Merck & Co is celebrating after a judge in Texas rejected a claim made by a plaintiff against the company who said she had not been properly informed about the risks of taking the painkiller Vioxx.

Ruling on the Ledbetter v Merck case, Judge Randy Wilson agreed with the company which had called for the lawsuit to be dismissed on the basis of a Texas law dating from 2003. That piece of legislation does not permit ‘failure-to-warn’ claims against prescription drug manufacturers if the medicine at issue was accompanied by warnings approved by the US Food and Drug Administration, as was the case with the one-time blockbuster COX-2 inhibitor Vioxx (rofecoxib), withdrawn from the market in September 2004.

Ted Mayer of Hughes, Hubbard & Reed, counsel for Merck, said that the firm acted responsibly by providing the FDA with the required data and updated the label with agency-approved language “to reflect what was known at the time".

In Texas, more than 1,300 Vioxx cases were filed after the 2003 Texas law was enacted and there are approximately 2,000 other cases pending that may be subject to this legislation. Judge Wilson, who is overseeing all of the lawsuits in Texas, held that the plaintiff would have to show that Merck ”withheld required, material and relevant information from the FDA” that would have led to a different decision regarding the approved labelling of Vioxx.
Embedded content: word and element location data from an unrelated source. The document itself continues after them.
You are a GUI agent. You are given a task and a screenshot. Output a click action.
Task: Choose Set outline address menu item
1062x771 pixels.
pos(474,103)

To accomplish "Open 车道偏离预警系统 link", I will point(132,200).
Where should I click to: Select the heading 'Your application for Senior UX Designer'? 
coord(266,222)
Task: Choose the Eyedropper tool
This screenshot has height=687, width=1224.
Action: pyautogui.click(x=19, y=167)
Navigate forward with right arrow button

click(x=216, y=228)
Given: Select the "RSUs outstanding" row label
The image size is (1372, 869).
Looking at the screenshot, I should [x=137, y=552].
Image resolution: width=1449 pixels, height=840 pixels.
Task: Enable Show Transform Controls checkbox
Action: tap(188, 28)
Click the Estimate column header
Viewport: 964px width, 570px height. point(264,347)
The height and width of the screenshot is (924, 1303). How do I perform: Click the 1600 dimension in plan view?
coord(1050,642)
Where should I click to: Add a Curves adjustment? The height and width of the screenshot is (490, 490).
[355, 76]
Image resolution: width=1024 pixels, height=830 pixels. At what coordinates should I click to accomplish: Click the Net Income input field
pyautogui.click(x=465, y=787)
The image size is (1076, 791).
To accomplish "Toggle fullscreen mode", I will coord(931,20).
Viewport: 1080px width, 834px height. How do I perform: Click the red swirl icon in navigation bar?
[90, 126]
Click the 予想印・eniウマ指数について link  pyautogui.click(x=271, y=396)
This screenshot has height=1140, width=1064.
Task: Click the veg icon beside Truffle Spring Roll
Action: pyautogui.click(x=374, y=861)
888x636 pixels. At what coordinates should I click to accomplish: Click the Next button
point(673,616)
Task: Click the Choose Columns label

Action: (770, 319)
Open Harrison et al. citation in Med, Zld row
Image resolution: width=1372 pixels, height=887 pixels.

Mr Mayer concluded that “the nation's highest court has affirmed that the FDA's role is paramount and that state law cannot be allowed to undermine the FDA's statutory responsibility to ensure the safety and availability of prescription medications for all Americans."

The company has won 10 of 15 cases that have gone to trial starting in 2005 and if this ‘failure-to-warn’ decision is upheld, Merck will be confident of winning many more. The firm also noted that last Monday a California plaintiff asked the court to dismiss his suit which was scheduled to begin last week in Los Angeles.